One of the trends we highlighted in our most recent State of Green Business report, published last month, was how companies and governments alike are waking up to the risks posed by the current state of rare earth minerals.
The elements, which are key components of high-tech products from computers to hybrid car batteries, are almost entirely mined in China, and that country has recently begun using its stranglehold on global supply strategically: Embargoing shipments to Japan during a trade dispute, and limiting exports so as to keep its supply at home.
The situation has reached a point where the benefits are outweighing the risks.

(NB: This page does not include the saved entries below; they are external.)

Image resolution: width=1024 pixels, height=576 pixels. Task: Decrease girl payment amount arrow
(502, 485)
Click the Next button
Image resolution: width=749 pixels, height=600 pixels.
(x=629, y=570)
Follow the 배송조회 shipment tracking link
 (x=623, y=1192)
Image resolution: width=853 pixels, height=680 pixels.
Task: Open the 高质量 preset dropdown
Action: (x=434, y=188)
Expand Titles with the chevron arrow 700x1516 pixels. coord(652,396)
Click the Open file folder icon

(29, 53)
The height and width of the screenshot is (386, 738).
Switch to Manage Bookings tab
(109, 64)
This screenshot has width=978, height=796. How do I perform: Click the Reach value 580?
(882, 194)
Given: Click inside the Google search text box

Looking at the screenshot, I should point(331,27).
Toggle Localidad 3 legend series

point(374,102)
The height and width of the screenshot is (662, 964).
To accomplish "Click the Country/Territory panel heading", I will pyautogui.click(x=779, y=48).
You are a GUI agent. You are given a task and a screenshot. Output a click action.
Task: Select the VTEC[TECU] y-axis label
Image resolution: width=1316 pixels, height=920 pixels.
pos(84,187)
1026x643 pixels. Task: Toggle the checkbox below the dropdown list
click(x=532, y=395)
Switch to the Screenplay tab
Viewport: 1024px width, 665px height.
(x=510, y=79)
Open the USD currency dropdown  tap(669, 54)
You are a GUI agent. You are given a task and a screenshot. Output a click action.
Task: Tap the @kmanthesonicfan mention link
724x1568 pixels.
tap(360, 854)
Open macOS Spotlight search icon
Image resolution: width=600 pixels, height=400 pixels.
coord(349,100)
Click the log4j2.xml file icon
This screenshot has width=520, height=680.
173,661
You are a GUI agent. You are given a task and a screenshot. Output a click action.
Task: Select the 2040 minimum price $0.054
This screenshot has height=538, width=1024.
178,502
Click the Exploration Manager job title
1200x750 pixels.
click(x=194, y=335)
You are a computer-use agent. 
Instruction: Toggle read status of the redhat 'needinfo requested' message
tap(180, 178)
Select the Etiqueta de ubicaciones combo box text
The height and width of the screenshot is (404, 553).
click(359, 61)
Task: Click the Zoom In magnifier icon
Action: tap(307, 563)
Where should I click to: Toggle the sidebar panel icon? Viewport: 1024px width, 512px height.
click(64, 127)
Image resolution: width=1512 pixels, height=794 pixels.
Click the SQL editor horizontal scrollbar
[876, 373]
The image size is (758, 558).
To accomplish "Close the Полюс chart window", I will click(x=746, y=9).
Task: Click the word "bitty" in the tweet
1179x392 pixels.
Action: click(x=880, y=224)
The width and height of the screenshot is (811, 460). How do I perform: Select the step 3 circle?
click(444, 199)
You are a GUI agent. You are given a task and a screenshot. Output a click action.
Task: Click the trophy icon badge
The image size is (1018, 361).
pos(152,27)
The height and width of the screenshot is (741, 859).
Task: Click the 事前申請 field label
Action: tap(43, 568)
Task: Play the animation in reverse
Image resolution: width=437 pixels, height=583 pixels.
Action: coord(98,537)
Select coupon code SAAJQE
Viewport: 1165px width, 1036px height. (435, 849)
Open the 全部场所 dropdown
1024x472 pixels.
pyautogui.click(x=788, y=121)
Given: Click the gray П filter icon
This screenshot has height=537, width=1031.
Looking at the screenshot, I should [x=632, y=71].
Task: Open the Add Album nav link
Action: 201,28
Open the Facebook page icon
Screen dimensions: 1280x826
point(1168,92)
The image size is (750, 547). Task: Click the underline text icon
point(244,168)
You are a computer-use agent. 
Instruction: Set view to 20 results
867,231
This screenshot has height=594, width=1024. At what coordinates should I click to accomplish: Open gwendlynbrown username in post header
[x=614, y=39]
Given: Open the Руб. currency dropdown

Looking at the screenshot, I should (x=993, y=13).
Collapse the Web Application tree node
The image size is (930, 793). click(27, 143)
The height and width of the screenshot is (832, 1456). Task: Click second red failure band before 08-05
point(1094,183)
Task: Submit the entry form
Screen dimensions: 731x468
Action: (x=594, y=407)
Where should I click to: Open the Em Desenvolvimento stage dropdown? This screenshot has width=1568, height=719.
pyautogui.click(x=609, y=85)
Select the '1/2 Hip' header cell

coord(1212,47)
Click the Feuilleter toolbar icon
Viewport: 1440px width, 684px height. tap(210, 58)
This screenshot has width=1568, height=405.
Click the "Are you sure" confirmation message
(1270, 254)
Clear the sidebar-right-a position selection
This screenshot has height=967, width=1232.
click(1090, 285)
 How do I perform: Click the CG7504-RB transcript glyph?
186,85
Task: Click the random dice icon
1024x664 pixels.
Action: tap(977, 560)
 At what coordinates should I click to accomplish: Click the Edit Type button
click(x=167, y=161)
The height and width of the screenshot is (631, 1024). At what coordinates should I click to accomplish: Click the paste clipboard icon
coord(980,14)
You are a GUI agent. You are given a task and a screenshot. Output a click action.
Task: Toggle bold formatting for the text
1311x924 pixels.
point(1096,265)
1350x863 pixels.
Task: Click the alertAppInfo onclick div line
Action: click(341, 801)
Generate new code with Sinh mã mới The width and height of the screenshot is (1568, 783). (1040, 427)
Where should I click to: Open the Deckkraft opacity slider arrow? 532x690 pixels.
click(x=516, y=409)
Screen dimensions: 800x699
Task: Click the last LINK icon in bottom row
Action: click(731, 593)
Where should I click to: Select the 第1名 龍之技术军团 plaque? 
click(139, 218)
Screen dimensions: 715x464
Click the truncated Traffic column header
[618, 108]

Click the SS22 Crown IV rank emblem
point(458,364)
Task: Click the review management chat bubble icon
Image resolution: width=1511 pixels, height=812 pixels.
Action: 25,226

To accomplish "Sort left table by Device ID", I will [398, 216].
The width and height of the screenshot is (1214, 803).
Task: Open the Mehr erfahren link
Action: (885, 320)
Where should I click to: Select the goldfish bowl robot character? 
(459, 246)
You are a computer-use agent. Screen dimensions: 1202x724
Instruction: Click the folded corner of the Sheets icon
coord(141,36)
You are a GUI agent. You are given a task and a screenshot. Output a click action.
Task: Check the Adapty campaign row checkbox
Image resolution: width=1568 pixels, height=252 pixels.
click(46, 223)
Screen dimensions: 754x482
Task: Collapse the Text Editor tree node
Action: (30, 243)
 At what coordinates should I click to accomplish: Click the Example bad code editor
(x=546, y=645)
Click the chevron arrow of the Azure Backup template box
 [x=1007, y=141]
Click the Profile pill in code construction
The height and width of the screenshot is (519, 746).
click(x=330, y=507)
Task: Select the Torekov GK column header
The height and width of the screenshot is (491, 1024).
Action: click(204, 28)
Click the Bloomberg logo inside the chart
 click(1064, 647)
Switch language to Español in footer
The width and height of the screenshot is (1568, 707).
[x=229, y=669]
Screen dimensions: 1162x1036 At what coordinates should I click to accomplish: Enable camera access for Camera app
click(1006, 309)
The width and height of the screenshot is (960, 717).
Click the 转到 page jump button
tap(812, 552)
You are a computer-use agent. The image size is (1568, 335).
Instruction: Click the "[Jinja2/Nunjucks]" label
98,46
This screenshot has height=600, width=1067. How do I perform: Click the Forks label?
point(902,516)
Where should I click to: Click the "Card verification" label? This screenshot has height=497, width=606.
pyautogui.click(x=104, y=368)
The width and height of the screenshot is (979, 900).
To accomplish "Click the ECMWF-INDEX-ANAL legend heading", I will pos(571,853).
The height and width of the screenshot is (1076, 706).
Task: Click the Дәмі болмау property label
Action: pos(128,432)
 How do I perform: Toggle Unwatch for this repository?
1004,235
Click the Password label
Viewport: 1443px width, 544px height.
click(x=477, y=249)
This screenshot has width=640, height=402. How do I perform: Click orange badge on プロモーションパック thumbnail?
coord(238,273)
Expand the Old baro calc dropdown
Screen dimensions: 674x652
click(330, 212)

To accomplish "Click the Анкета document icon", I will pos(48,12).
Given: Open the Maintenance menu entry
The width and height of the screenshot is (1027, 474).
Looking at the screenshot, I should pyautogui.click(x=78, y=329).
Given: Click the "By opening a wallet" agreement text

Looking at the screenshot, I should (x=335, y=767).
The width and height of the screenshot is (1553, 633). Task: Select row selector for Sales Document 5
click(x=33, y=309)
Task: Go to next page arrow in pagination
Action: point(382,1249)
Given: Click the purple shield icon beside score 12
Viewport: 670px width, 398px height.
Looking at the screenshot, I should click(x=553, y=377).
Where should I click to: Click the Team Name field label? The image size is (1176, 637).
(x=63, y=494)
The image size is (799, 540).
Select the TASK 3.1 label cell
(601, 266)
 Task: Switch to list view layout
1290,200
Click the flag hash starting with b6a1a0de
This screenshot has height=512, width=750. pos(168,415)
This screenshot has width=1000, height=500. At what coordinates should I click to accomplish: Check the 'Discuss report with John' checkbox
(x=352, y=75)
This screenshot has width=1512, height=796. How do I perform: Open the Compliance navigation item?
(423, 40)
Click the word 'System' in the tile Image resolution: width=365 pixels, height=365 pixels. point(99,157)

A case in point: Malaysia is currently at work on what will be one of the world's largest rare earth minerals refinery, potentially capably of processing one-third of the world's demands.
As Keith Bradsher writes in the New York Times, it's a bit of a devil's bargain.
For Malaysia and the world's most advanced technology companies, the plant is a gamble that the processing can be done safely enough to make the local environmental risks worth the promised global rewards.
Once little known outside chemistry circles, rare earth metals have become increasingly vital to high-tech manufacturing. But as Malaysia learned the hard way a few decades ago, refining rare earth ore usually leaves thousands of tons of low-level radioactive waste behind.
So the world has largely left the dirty work to Chinese refineries — processing factories that are barely regulated and in some cases illegally operated, and have created vast toxic waste sites.
The new plant is being developed by an Australian mining company to process materials mined in Australia -- but sent abroad to avoid running afoul of Australia's politically powerful Green Party and other concerned environmentalists.